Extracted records

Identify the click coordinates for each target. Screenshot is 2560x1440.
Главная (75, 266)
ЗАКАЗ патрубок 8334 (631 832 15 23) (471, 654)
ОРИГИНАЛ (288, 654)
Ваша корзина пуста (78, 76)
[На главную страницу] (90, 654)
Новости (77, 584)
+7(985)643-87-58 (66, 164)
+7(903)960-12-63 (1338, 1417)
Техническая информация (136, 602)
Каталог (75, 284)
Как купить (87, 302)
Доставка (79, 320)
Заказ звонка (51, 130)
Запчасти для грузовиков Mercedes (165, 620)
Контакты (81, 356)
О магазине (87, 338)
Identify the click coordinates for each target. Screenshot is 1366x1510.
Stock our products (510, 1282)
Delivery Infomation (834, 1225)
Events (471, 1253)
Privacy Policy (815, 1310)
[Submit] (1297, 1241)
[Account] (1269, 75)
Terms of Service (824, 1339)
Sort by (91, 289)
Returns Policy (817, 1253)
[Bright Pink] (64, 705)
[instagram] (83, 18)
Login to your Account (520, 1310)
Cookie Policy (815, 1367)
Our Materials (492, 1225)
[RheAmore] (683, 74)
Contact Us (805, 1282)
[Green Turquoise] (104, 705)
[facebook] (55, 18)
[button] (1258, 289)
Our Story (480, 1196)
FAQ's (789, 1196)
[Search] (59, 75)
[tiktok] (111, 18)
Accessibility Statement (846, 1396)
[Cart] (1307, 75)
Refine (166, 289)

- [ACTIVITY]:
Could you reproduce all of the entries exactly as they appear?

- [ANSWER TO THIS PROBLEM]:
Identify the click coordinates for each target. Screenshot is 2560x1440.
Главная (75, 266)
ЗАКАЗ патрубок 8334 (631 832 15 23) (471, 654)
ОРИГИНАЛ (288, 654)
Ваша корзина пуста (78, 76)
[На главную страницу] (90, 654)
Новости (77, 584)
+7(985)643-87-58 (66, 164)
+7(903)960-12-63 (1338, 1417)
Техническая информация (136, 602)
Каталог (75, 284)
Как купить (87, 302)
Доставка (79, 320)
Заказ звонка (51, 130)
Запчасти для грузовиков Mercedes (165, 620)
Контакты (81, 356)
О магазине (87, 338)
Identify the click coordinates for each target. Screenshot is 1366x1510.
Stock our products (510, 1282)
Delivery Infomation (834, 1225)
Events (471, 1253)
Privacy Policy (815, 1310)
[Submit] (1297, 1241)
[Account] (1269, 75)
Terms of Service (824, 1339)
Sort by (91, 289)
Returns Policy (817, 1253)
[Bright Pink] (64, 705)
[instagram] (83, 18)
Login to your Account (520, 1310)
Cookie Policy (815, 1367)
Our Materials (492, 1225)
[RheAmore] (683, 74)
Contact Us (805, 1282)
[Green Turquoise] (104, 705)
[facebook] (55, 18)
[button] (1258, 289)
Our Story (480, 1196)
FAQ's (789, 1196)
[Search] (59, 75)
[tiktok] (111, 18)
Accessibility Statement (846, 1396)
[Cart] (1307, 75)
Refine (166, 289)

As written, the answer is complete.